First up is Acorn squash.  These are called so because of their acorn shape, although of course are much larger in size. They tend to be green in color and have ridges like a pumpkin.  They’re typically baked, and then the flesh can be eaten alongside whatever you stuffed the squash with and baked, or you can scoop out the baked flesh and add it to soups or make purees.

As far as nutritional composition goes, this squash is 82 calories cooked per cup of mashed.  Its carbs come in at 22 grams, and the most impressive is the list of vitamins and minerals and such, like being high in potassium, Vitamin A, Vitamin C, Magnesium, B-6, and finally a bit of iron and calcium.  Have a sweet tooth?  One of the best desserts that’s healthier than most are perfect for these little guys.

Try This:

Preheat oven to 350F (175C)

Cut acorn squash in half and scoop out seeds and stringy center (like a pumpkin)
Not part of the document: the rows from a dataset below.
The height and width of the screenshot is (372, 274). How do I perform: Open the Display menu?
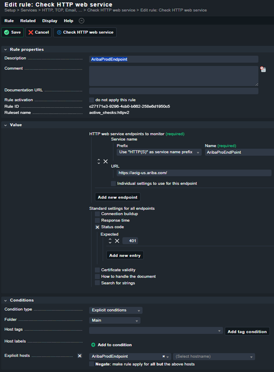(50, 21)
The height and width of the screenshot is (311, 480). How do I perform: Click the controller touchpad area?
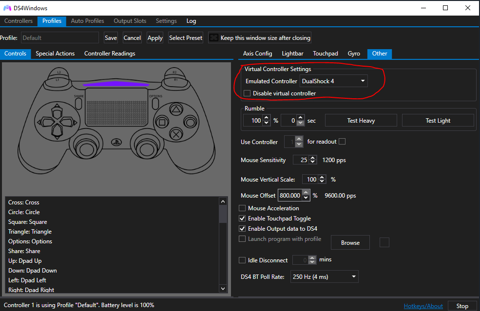click(116, 106)
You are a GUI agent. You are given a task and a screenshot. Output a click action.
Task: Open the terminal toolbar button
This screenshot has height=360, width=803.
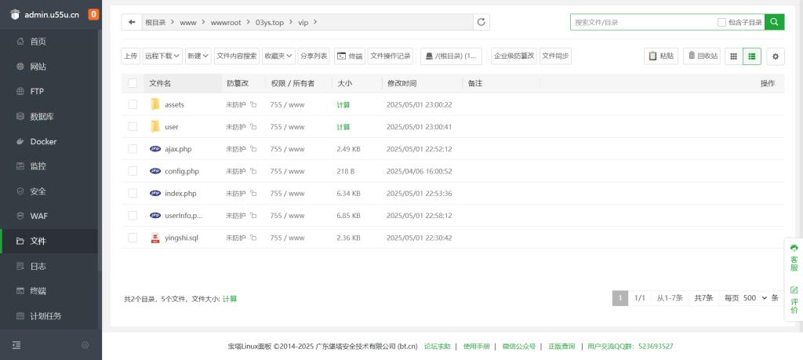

Place open side down onto parchment paper on a baking sheet and bake for 30-45 minutes until the flesh begins to soften.

Make two coils out of tinfoil to place the squash now face up on so they don’t slide around (you can also trim a flat bottom by slicing off a small piece of the skin side to create a flat bottom, just keep it minimal)

Mix together 2 tablespoons of either vegan butter, or high-quality salted butter with 4 tablespoons brown sugar and divide evenly in bowl.

Now score the open side flesh in vertical lines and then across the opposite way to create a hatched effect.  This is necessary to allow the butter and sugar to flavor the squash and not just pool in the middle.

Spread the butter and sugar mixture evenly over the scored flesh.

Return the squash to the oven, now flesh side up on the foil coils, and bake for an additional 30-40 minutes.

Remove from the oven, allow to cool for a few minutes, and scoop and enjoy.

Coming in at 190 calories, it’s better than most desserts and you get a good amount!


The next guy on the list is Butternut squash.  This gourd has a smooth outer skin with beige toned coloring.  Its shape is like a long pear, with a smaller neck and a fatter round bottom half.  Like most other squash, it’s best roasted, it’s versatile as in it can be used for savory or sweet dishes, and this squash in particular has seeds that can be roasted and consumed.  In fact, these seeds are very healthy for you to eat, and have large quantities of good stuff like zinc, which is great for immune health.  Simply rinse them off when you’re scooping out the squash to roast and place them in a high side cookie sheet in a salt water solution.  Roast on low heat until the water is evaporated.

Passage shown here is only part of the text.